> _STATED PROBLEM_: Update every item below by replacing "pixel" with "point" and leaving everything else as it is. Omit the pictures from your answer.

> _EXTRACTED MATERIAL_:
━━━━━━━━━━━━━━━━━━━━━━━━━━━━━━
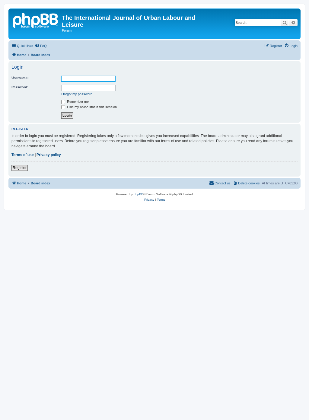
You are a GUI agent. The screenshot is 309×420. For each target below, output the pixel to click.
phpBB (138, 194)
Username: (20, 78)
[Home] (36, 19)
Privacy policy (49, 155)
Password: (19, 87)
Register (20, 168)
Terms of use (22, 155)
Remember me (77, 101)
━━━━━━━━━━━━━━━━━━━━━━━━━━━━━━
> _REPLY_:
You are a GUI agent. The screenshot is 309×420. For each target below, output the point to click.
phpBB (138, 194)
Username: (20, 78)
[Home] (36, 19)
Privacy policy (49, 155)
Password: (19, 87)
Register (20, 168)
Terms of use (22, 155)
Remember me (77, 101)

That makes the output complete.